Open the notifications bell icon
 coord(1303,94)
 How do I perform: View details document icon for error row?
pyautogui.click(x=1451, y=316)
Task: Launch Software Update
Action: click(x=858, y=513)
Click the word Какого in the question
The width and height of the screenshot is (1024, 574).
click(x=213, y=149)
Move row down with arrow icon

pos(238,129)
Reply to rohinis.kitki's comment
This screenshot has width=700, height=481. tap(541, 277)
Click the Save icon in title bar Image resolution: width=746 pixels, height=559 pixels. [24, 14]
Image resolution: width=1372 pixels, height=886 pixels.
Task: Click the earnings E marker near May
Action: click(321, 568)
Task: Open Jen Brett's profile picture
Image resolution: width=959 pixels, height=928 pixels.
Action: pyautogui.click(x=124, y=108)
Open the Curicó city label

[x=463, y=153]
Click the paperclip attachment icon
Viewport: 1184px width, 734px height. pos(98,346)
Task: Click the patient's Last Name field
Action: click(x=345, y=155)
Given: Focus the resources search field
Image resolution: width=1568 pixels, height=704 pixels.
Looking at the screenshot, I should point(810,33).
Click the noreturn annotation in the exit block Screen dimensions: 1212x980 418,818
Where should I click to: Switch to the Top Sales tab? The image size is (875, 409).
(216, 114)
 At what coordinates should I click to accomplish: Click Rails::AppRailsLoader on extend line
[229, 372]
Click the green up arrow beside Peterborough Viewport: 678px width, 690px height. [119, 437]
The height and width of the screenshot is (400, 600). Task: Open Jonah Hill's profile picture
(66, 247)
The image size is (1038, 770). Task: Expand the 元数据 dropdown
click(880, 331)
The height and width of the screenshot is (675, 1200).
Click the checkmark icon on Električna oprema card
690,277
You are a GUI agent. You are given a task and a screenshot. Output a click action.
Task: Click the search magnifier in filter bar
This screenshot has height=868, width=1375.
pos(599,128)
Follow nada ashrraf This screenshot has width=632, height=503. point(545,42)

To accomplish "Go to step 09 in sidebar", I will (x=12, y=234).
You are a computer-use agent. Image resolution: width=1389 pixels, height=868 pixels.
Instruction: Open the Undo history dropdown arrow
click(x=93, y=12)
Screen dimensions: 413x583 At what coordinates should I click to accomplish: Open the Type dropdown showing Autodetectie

☆ ☆ ☆ ☆

*The request*: Output every line of the entries above as a JSON list of strings, one string per line, omitting blank lines.

*Response to the exercise*:
[
  "Open the notifications bell icon",
  " coord(1303,94)",
  " How do I perform: View details document icon for error row?",
  "pyautogui.click(x=1451, y=316)",
  "Task: Launch Software Update",
  "Action: click(x=858, y=513)",
  "Click the word Какого in the question",
  "The width and height of the screenshot is (1024, 574).",
  "click(x=213, y=149)",
  "Move row down with arrow icon",
  "pos(238,129)",
  "Reply to rohinis.kitki's comment",
  "This screenshot has width=700, height=481. tap(541, 277)",
  "Click the Save icon in title bar Image resolution: width=746 pixels, height=559 pixels. [24, 14]",
  "Image resolution: width=1372 pixels, height=886 pixels.",
  "Task: Click the earnings E marker near May",
  "Action: click(321, 568)",
  "Task: Open Jen Brett's profile picture",
  "Image resolution: width=959 pixels, height=928 pixels.",
  "Action: pyautogui.click(x=124, y=108)",
  "Open the Curicó city label",
  "[x=463, y=153]",
  "Click the paperclip attachment icon",
  "Viewport: 1184px width, 734px height. pos(98,346)",
  "Task: Click the patient's Last Name field",
  "Action: click(x=345, y=155)",
  "Given: Focus the resources search field",
  "Image resolution: width=1568 pixels, height=704 pixels.",
  "Looking at the screenshot, I should point(810,33).",
  "Click the noreturn annotation in the exit block Screen dimensions: 1212x980 418,818",
  "Where should I click to: Switch to the Top Sales tab? The image size is (875, 409).",
  "(216, 114)",
  " At what coordinates should I click to accomplish: Click Rails::AppRailsLoader on extend line",
  "[229, 372]",
  "Click the green up arrow beside Peterborough Viewport: 678px width, 690px height. [119, 437]",
  "The height and width of the screenshot is (400, 600). Task: Open Jonah Hill's profile picture",
  "(66, 247)",
  "The image size is (1038, 770). Task: Expand the 元数据 dropdown",
  "click(880, 331)",
  "The height and width of the screenshot is (675, 1200).",
  "Click the checkmark icon on Električna oprema card",
  "690,277",
  "You are a GUI agent. You are given a task and a screenshot. Output a click action.",
  "Task: Click the search magnifier in filter bar",
  "This screenshot has height=868, width=1375.",
  "pos(599,128)",
  "Follow nada ashrraf This screenshot has width=632, height=503. point(545,42)",
  "To accomplish \"Go to step 09 in sidebar\", I will (x=12, y=234).",
  "You are a computer-use agent. Image resolution: width=1389 pixels, height=868 pixels.",
  "Instruction: Open the Undo history dropdown arrow",
  "click(x=93, y=12)",
  "Screen dimensions: 413x583 At what coordinates should I click to accomplish: Open the Type dropdown showing Autodetectie"
]